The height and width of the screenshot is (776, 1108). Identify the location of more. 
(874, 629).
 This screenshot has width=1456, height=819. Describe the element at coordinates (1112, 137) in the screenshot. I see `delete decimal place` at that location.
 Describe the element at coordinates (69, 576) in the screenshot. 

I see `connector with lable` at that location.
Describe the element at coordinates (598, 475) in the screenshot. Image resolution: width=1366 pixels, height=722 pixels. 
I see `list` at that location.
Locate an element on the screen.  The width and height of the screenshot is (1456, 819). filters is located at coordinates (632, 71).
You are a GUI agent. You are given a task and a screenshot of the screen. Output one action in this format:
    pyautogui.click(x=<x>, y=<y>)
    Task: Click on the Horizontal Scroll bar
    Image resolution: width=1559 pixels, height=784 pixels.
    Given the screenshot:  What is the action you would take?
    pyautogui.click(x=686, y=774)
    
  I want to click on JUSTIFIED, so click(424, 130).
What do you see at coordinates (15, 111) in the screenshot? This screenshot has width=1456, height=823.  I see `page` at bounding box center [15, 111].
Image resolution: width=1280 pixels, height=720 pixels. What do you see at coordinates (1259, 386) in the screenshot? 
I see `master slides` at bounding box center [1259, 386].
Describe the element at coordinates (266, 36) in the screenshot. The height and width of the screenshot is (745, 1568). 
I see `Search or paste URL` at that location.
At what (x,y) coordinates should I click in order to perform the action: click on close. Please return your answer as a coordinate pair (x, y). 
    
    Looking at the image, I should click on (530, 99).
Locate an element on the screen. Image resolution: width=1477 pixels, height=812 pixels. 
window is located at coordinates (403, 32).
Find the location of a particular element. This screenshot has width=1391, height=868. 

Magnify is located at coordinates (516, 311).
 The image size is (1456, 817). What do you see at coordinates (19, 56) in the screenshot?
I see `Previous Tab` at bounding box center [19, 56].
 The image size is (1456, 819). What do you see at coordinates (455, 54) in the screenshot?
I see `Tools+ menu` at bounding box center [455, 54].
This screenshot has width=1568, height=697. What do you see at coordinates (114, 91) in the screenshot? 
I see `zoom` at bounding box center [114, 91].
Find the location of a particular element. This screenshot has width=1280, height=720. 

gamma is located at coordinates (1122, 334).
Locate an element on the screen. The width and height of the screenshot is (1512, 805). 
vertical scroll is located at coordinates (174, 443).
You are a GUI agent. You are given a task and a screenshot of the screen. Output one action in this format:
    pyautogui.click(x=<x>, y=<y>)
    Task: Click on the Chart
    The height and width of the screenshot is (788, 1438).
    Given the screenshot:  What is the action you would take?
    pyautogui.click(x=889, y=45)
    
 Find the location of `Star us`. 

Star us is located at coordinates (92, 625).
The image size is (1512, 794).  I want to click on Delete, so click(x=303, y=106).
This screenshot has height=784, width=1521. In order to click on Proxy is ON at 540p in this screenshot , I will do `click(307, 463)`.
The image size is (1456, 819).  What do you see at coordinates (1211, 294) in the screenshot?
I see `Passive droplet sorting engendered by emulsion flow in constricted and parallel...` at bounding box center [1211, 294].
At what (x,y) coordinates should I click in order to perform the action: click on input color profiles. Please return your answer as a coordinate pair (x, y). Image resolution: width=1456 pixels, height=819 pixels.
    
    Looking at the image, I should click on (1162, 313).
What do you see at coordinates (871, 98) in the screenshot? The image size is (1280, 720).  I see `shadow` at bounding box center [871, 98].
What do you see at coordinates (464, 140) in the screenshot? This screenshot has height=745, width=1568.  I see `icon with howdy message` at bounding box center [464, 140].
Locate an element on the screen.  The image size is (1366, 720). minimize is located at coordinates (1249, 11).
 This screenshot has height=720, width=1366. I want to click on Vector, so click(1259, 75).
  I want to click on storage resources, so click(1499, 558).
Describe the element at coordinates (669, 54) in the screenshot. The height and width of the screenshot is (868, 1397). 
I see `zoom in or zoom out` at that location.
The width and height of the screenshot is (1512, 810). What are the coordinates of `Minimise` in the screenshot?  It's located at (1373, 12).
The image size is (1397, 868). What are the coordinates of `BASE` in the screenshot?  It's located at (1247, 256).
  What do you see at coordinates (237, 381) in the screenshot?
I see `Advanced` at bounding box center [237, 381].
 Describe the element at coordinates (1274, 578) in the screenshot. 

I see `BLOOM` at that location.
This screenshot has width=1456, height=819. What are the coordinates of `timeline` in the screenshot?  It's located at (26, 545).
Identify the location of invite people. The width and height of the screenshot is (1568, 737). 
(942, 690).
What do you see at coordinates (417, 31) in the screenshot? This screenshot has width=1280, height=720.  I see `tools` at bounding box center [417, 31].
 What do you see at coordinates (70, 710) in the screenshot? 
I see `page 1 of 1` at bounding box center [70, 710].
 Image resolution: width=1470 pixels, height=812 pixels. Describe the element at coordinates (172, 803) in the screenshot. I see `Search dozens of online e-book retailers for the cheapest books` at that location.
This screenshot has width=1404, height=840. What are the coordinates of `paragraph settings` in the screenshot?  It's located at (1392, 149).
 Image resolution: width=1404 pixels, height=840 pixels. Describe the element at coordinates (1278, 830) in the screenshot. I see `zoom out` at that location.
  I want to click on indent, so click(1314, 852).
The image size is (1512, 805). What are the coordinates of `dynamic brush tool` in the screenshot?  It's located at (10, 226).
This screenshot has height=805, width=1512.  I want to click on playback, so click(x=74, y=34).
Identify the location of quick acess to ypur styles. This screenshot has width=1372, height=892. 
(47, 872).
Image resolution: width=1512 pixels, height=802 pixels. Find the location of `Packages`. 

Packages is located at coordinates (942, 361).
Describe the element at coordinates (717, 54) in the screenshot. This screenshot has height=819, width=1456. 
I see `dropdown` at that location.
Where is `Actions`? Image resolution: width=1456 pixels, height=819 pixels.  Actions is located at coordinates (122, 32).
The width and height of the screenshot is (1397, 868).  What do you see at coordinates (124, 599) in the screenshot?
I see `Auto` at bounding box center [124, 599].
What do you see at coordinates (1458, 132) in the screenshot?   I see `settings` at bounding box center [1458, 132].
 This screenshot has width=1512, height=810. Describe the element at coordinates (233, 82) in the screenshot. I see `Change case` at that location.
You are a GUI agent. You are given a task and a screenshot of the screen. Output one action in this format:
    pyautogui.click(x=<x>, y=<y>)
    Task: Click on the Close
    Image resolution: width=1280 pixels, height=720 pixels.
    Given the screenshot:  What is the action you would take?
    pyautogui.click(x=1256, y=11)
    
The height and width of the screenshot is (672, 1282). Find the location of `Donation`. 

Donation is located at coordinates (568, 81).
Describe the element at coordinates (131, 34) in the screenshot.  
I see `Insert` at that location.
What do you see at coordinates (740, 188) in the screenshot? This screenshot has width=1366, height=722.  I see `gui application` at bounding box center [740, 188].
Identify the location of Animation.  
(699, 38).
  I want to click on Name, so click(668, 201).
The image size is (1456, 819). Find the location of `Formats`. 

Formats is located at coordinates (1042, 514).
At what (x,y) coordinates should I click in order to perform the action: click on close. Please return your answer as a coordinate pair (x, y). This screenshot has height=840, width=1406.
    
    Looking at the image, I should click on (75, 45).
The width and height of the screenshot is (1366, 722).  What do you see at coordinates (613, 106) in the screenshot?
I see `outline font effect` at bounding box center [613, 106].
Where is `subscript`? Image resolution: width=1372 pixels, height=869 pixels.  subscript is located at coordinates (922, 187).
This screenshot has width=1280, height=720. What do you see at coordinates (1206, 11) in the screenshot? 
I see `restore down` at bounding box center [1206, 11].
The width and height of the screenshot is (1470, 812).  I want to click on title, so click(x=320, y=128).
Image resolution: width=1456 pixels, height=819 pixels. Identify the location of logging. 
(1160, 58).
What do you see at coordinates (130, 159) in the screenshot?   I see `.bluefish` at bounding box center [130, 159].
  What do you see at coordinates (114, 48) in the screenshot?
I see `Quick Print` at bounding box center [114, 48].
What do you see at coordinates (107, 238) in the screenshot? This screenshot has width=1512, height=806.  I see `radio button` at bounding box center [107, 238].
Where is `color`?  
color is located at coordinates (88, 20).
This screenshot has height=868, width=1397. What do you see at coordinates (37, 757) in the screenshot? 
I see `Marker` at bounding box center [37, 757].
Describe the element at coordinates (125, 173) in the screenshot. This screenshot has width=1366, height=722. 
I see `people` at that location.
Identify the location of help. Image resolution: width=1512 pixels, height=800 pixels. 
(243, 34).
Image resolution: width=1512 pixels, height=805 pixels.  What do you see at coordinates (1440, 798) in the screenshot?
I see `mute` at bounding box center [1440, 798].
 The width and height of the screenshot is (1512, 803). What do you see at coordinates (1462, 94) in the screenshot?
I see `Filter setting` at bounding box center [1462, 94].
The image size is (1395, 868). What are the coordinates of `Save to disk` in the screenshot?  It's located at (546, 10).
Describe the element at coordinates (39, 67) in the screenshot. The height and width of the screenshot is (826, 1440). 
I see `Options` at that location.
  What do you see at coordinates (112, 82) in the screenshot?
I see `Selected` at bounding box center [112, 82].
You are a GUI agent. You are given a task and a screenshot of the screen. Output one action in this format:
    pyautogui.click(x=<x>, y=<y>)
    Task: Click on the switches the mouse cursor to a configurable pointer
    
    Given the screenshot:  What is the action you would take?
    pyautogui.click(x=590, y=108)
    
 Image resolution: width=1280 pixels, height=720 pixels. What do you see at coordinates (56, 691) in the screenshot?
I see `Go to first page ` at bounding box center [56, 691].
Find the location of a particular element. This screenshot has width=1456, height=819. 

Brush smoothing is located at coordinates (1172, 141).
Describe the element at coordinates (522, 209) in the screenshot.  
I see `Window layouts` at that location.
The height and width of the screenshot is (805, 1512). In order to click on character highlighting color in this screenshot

+ + + + +

What is expected:
Please format the lines above as a numbered list, from the first line through the line containing "center [1259, 386].", inclusive, and skip any blank lines.

Solution:
1. The height and width of the screenshot is (776, 1108). Identify the location of more. 
2. (874, 629).
3.  This screenshot has width=1456, height=819. Describe the element at coordinates (1112, 137) in the screenshot. I see `delete decimal place` at that location.
4.  Describe the element at coordinates (69, 576) in the screenshot. 
5. I see `connector with lable` at that location.
6. Describe the element at coordinates (598, 475) in the screenshot. Image resolution: width=1366 pixels, height=722 pixels. 
7. I see `list` at that location.
8. Locate an element on the screen.  The width and height of the screenshot is (1456, 819). filters is located at coordinates (632, 71).
9. You are a GUI agent. You are given a task and a screenshot of the screen. Output one action in this format:
10.     pyautogui.click(x=<x>, y=<y>)
11.     Task: Click on the Horizontal Scroll bar
12.     Image resolution: width=1559 pixels, height=784 pixels.
13.     Given the screenshot:  What is the action you would take?
14.     pyautogui.click(x=686, y=774)
15.   I want to click on JUSTIFIED, so click(424, 130).
16. What do you see at coordinates (15, 111) in the screenshot? This screenshot has width=1456, height=823.  I see `page` at bounding box center [15, 111].
17. Image resolution: width=1280 pixels, height=720 pixels. What do you see at coordinates (1259, 386) in the screenshot? 
18. I see `master slides` at bounding box center [1259, 386].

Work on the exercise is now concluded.